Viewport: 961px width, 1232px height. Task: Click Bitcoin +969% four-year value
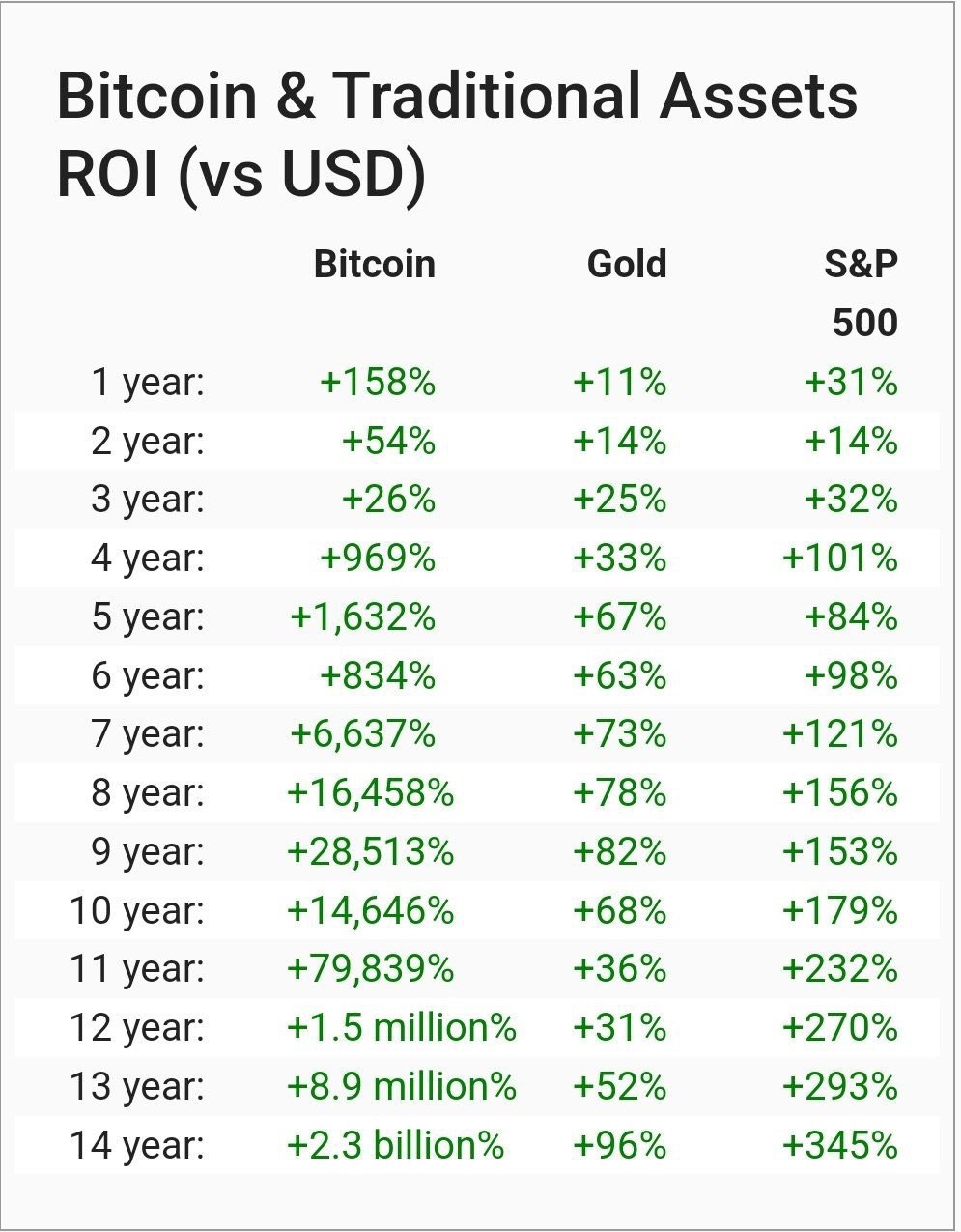[x=378, y=559]
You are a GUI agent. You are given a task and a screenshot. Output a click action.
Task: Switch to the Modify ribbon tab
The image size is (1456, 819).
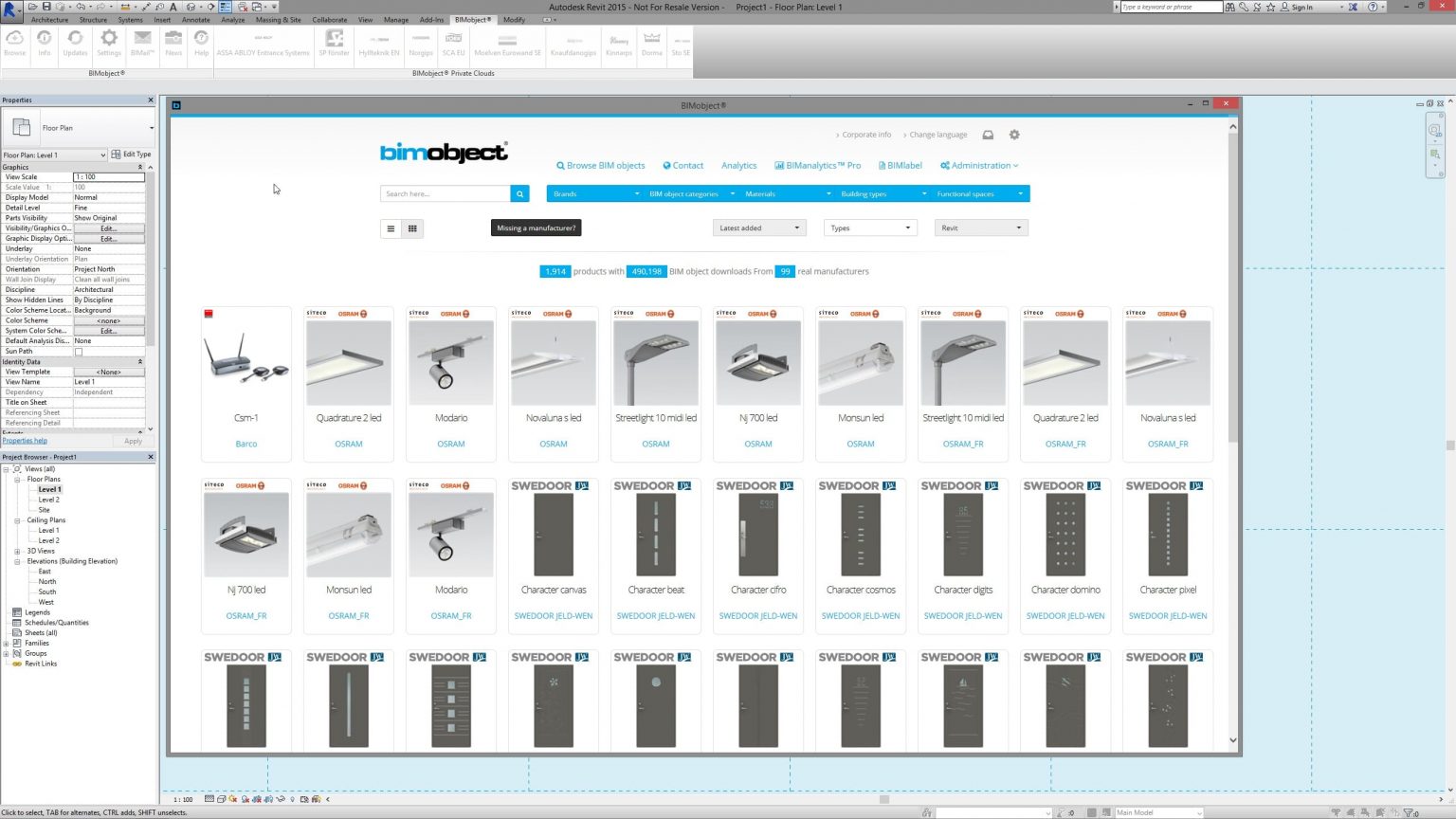click(513, 19)
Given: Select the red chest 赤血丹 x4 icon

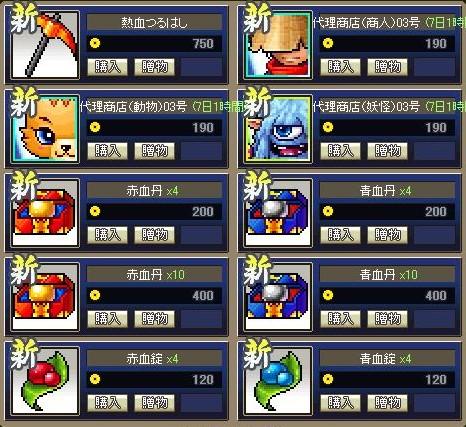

*Your instructions:*
Would it be possible to reproduce the material word for word, images omitted?

*Expected output:*
Viewport: 961px width, 1232px height. Task: Click Bitcoin +969% four-year value
[x=378, y=559]
You are a GUI agent. You are given a task and a screenshot. Output a click action.
Task: Switch to the Modify ribbon tab
The image size is (1456, 819).
click(513, 19)
Given: Select the red chest 赤血丹 x4 icon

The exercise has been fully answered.